== INPUT MATERIAL ==
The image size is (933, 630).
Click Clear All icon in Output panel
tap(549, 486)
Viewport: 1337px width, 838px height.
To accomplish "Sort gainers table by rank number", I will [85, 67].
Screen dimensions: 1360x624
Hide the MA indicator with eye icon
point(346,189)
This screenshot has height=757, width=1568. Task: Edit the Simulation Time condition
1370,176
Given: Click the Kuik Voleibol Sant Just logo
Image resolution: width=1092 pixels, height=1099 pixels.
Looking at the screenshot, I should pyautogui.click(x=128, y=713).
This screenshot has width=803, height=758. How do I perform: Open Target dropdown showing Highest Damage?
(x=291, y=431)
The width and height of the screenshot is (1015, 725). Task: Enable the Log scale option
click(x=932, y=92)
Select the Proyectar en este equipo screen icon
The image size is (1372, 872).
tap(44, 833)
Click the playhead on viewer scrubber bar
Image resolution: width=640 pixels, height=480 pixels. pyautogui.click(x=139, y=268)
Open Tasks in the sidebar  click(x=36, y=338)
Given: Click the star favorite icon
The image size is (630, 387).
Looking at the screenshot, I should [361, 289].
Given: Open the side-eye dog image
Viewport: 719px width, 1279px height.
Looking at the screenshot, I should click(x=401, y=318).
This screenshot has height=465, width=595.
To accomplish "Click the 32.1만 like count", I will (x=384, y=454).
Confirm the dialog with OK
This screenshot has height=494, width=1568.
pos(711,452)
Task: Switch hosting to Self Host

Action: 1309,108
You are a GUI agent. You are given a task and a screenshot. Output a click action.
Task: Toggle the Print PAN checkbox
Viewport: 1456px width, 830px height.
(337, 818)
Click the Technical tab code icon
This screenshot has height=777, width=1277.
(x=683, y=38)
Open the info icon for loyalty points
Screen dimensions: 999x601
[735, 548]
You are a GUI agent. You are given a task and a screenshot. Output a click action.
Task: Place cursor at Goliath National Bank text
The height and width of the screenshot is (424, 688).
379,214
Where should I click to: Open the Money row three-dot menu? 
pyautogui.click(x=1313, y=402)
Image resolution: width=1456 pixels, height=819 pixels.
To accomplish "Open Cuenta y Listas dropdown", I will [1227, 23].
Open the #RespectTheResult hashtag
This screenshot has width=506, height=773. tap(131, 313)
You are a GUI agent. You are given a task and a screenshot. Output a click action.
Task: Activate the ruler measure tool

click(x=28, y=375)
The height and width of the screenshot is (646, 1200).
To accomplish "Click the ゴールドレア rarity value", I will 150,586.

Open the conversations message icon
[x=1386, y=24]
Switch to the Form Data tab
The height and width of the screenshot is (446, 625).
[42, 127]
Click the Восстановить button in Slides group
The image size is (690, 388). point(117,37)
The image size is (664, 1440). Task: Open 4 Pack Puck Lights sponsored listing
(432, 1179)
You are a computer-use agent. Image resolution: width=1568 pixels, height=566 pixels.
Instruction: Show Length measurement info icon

== TASK TO COMPLETE ==
Show each line of the data that contains the string "accomplish".

== SOLUTION ==
To accomplish "Sort gainers table by rank number", I will [85, 67].
To accomplish "Click the 32.1만 like count", I will (x=384, y=454).
To accomplish "Open Cuenta y Listas dropdown", I will [1227, 23].
To accomplish "Click the ゴールドレア rarity value", I will 150,586.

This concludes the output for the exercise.